How do I plot the estimated cumulative density function of some samples?

I have some samples of a random variable, and I want to plot their cdf. What’s the best way to do this?
I have currently tried:

    g1 = [E(λ) for i = 1:n] # generate the samples
    using StatsBase
    cdf = ecdf(g1)
    xs = 0:10^-3:5
    display(plot(y = [cdf(i) for i in xs], x = xs) #gadfly

But this seems rather unidiomatic and inelegant. Any better ideas? Also, this only works for continuous variables, I think.

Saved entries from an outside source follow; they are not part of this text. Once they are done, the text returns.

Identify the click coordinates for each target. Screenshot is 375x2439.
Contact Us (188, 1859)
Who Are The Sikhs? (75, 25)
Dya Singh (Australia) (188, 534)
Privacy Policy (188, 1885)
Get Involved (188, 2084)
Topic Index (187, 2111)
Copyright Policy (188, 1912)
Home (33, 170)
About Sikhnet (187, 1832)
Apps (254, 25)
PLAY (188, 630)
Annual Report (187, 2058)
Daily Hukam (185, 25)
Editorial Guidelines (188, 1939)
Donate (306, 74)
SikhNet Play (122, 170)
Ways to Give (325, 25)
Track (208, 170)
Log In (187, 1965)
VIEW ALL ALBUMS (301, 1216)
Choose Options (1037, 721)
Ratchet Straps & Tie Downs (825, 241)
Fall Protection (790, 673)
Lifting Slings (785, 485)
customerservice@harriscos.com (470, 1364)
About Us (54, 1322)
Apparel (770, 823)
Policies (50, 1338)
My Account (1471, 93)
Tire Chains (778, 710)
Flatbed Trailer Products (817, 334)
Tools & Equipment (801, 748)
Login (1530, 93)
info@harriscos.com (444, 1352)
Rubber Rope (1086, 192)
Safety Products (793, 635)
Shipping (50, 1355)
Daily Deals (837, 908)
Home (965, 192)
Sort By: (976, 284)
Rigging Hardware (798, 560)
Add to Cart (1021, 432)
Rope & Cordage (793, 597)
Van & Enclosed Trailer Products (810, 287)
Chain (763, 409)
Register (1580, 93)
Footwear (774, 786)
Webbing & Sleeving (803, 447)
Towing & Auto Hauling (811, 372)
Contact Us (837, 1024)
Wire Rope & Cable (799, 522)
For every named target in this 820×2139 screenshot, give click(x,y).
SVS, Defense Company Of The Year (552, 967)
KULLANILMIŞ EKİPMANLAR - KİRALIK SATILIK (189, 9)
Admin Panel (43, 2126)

I don’t think you need anything fancy here:

using Plots
n = 50
g1 = [randn() for i = 1:n] # generate the samples

p = plot(sort(g1), (1:n)./n, 
    xlabel = "sample", ylabel = "Probability", 
    title = "Empirical Cumluative Distribution", label = "")

image

4 Likes

You could also use the plot(function, lower, upper) method from Plots:

using Plots, StatsBase
g1 = randn(100)
gcdf = ecdf(g1)
plot(x -> gcdf(x), 0, 5)

There’s also an example (Geom.histogram) in the Gadfly docs showing a sample and theoretical pdf (the latter is done using a layer with function).

x -> gcdf(x) is the same as just gcdf
:slightly_smiling_face:

2 Likes

Normally yes, but the ECDF object is not a function, so the plot doesn’t know to dispatch on it as such:

julia> plot(gcdf, 0, 5)
ERROR: Cannot convert ECDF{Array{Float64,1},Weights{Float64,Float64,Array{Float64,1}}} to series data for plotting
1 Like

is there a way to change the method signature of plot (either Gadfly’s or Plots’) to accommodate function-like objects like ECDF?